Author | : Arlene Voski Avakian |
Publisher | : Liverpool University Press |
Total Pages | : 318 |
Release | : 2005-01-01 |
Genre | : Social Science |
ISBN | : 9781558495111 |
Download From Betty Crocker to Feminist Food Studies Book in PDF, ePub and Kindle
Sheds light on the history of food, cooking, and eating. This collection of essays investigates the connections between food studies and women's studies. From women in colonial India to Armenian American feminists, these essays show how food has served as a means to assert independence and personal identity.

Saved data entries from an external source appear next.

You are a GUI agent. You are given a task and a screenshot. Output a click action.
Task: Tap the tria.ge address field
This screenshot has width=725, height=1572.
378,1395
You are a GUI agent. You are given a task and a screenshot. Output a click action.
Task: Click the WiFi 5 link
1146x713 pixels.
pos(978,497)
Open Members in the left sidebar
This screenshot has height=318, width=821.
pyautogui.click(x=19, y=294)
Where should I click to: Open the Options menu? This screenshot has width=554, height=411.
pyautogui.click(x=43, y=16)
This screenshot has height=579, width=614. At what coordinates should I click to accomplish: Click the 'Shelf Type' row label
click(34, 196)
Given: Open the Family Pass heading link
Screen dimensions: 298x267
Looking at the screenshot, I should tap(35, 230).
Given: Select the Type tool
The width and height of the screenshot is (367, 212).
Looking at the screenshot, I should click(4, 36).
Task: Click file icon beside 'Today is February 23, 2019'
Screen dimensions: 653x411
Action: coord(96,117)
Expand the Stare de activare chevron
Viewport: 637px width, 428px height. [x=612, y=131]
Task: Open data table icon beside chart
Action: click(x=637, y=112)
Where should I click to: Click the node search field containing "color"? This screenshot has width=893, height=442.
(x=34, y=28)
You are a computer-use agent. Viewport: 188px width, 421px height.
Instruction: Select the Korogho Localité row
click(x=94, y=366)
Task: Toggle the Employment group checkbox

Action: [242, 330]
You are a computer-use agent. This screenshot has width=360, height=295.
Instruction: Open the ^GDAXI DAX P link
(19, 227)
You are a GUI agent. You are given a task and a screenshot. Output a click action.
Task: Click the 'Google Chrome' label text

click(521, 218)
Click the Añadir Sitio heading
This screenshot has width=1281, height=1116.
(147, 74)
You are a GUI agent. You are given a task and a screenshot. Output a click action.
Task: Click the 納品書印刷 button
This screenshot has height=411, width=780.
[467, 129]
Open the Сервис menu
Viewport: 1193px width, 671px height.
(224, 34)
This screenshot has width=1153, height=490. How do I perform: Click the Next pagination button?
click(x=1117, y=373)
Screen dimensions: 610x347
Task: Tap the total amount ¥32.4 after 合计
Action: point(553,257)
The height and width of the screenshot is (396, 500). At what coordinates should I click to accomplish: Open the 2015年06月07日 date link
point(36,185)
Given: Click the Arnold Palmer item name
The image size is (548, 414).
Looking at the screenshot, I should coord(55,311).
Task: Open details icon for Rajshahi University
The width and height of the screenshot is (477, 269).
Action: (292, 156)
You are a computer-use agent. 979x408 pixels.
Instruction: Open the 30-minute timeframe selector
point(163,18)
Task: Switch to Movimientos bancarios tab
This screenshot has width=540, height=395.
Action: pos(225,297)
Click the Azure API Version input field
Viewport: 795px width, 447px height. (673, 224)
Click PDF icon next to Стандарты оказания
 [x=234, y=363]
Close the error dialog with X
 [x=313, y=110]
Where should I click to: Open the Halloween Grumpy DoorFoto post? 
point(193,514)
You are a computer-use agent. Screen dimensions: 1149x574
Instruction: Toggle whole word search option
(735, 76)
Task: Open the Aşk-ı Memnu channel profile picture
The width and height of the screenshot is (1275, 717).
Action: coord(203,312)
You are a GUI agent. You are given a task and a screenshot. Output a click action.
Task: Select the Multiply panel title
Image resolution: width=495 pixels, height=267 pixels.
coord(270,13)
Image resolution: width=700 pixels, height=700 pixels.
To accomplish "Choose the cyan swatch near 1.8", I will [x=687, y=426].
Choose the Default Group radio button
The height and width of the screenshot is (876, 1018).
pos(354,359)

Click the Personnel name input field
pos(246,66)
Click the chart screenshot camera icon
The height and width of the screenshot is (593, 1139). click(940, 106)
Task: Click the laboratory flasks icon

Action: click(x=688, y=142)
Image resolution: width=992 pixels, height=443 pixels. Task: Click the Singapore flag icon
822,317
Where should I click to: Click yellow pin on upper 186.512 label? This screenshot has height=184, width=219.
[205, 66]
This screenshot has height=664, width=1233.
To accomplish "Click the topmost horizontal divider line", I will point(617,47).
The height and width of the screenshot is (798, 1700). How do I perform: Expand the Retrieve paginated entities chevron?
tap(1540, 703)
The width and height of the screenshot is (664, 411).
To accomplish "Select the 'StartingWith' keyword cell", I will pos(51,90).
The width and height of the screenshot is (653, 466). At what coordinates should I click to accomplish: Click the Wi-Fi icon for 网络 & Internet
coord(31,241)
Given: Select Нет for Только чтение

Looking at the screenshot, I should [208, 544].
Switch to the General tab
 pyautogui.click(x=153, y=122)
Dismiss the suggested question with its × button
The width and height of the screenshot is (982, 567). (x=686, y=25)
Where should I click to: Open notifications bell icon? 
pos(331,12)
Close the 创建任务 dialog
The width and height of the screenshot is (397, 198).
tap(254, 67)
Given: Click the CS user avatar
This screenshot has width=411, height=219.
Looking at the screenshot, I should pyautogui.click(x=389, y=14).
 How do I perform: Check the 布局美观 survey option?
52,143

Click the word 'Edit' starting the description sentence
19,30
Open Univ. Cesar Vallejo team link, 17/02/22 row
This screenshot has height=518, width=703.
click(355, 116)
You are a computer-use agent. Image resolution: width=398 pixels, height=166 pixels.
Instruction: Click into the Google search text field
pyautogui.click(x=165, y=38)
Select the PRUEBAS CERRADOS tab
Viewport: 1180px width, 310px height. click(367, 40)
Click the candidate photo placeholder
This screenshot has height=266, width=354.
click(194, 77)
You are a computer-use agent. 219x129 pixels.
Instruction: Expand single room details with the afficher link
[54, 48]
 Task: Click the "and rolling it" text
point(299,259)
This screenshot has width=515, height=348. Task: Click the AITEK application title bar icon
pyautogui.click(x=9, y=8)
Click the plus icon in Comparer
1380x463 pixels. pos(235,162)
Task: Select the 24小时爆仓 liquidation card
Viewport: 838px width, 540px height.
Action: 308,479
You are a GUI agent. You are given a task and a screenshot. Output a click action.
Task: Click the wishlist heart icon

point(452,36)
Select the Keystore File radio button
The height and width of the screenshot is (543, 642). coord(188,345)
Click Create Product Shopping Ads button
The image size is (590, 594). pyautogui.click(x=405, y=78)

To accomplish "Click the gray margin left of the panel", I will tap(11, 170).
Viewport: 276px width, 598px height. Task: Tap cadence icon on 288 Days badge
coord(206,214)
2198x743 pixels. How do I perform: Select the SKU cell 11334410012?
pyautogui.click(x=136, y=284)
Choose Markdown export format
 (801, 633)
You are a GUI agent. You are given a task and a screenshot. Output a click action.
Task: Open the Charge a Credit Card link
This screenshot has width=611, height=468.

Author | : Catherine McCormack |
Publisher | : W. W. Norton & Company |
Total Pages | : 159 |
Release | : 2021-11-16 |
Genre | : Art |
ISBN | : 0393542092 |
Download Women in the Picture: What Culture Does with Female Bodies Book in PDF, ePub and Kindle
Art historian Catherine McCormack challenges how culture teaches us to see and value women, their bodies, and their lives. Venus, maiden, wife, mother, monster—women have been bound so long by these restrictive roles, codified by patriarchal culture, that we scarcely see them. Catherine McCormack illuminates the assumptions behind these stereotypes whether writ large or subtly hidden. She ranges through Western art—think Titian, Botticelli, and Millais—and the image-saturated world of fashion photographs, advertisements, and social media, and boldly counters these depictions by turning to the work of women artists like Morisot, Ringgold, Lacy, and Walker, who offer alternative images for exploring women’s identity, sexuality, race, and power in more complex ways.
Author | : Karen O'Connor |
Publisher | : SAGE |
Total Pages | : 1105 |
Release | : 2010-08-18 |
Genre | : Social Science |
ISBN | : 1412960835 |
Download Gender and Women's Leadership Book in PDF, ePub and Kindle
These volumes provide an authoritative reference resource on leadership issues specific to women and gender, with a focus on positive aspects and opportunities for leadership in various domains.
Author | : Gretchen Ehrhart |
Publisher | : |
Total Pages | : 90 |
Release | : 2017-08-15 |
Genre | : Social Science |
ISBN | : 9781941049518 |
Download The Art of Food and Feminism Book in PDF, ePub and Kindle
Two sisters, Colleen and Gretchen Ehrhart, co-wrote this book to show that being a feminist doesn't mean you shouldn't cook and in fact, cooking can be an act of feminism in its own right. Combined with illustrations and quotes of prominent women, the four-color book features recipes for Soup, Salad & Sides, Entrees, Desserts, and Drinks.